Could you retype, exactly as written, every line from the top of the records through the line that contains "Open the Status"?

● **Material to process**
┄┄┄┄┄┄┄┄┄┄┄┄┄┄┄┄┄┄┄┄
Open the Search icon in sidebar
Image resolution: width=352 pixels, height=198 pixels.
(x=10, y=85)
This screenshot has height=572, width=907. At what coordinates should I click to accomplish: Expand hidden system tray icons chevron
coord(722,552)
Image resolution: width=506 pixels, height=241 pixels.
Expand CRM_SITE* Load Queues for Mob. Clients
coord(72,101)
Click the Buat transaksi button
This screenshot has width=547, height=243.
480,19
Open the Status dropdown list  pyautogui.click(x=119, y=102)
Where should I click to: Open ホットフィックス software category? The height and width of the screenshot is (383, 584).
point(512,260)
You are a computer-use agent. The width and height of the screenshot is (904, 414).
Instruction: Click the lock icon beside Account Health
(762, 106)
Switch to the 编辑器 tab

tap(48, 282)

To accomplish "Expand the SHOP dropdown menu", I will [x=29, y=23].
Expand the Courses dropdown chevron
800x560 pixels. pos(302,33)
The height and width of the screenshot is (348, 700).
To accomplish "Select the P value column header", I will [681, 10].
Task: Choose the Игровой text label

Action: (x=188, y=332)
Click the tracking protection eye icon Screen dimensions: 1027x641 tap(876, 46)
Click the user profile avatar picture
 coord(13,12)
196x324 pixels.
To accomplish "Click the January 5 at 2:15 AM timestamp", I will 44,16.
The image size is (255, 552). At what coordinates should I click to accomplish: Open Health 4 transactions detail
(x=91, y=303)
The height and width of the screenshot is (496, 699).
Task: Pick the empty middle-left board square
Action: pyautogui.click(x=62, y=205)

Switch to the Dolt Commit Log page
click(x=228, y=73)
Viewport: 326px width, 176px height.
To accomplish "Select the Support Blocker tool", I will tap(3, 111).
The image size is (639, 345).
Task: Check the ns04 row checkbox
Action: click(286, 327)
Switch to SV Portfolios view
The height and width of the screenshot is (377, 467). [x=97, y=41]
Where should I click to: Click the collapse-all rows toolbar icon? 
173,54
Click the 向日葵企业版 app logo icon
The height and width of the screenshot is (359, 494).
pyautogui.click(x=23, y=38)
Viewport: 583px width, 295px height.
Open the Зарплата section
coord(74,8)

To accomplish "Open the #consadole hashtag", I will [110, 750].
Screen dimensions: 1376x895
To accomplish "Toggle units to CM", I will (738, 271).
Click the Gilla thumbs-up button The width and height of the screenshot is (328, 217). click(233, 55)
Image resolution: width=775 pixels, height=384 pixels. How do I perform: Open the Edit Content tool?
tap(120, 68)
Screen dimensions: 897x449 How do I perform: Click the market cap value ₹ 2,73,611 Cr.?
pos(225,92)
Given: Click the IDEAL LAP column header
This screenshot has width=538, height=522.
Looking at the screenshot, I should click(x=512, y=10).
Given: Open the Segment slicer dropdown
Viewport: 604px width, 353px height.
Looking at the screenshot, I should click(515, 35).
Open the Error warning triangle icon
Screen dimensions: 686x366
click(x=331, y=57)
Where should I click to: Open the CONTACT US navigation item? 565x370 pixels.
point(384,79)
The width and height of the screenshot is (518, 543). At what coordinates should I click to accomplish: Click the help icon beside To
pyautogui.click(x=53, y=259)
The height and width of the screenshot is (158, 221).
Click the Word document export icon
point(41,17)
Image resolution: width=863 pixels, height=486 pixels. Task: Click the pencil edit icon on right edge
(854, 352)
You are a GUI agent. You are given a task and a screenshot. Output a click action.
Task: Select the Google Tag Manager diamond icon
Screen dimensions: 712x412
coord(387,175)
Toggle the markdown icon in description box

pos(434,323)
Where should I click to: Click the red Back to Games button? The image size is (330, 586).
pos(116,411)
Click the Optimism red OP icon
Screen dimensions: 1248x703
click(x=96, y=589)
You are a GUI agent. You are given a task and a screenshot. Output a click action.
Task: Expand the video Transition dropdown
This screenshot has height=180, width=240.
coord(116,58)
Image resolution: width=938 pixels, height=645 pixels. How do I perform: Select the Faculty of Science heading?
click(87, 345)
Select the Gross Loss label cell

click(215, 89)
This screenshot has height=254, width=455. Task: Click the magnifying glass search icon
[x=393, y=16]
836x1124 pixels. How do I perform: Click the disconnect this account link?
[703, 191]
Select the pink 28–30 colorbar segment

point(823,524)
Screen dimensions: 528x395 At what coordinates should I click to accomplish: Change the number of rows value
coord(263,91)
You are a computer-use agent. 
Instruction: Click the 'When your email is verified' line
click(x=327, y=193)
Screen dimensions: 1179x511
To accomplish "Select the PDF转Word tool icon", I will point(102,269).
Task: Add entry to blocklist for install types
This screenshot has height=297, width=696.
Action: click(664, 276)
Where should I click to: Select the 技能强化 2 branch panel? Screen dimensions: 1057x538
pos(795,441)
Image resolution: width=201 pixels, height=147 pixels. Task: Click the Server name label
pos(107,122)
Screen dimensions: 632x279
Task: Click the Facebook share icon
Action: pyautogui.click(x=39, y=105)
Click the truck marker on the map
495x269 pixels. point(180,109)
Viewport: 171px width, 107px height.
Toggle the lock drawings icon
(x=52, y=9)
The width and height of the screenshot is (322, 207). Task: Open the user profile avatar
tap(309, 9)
┄┄┄┄┄┄┄┄┄┄┄┄┄┄┄┄┄┄┄┄
● **Result for this task**
Open the Search icon in sidebar
Image resolution: width=352 pixels, height=198 pixels.
(x=10, y=85)
This screenshot has height=572, width=907. At what coordinates should I click to accomplish: Expand hidden system tray icons chevron
coord(722,552)
Image resolution: width=506 pixels, height=241 pixels.
Expand CRM_SITE* Load Queues for Mob. Clients
coord(72,101)
Click the Buat transaksi button
This screenshot has width=547, height=243.
480,19
Open the Status dropdown list  pyautogui.click(x=119, y=102)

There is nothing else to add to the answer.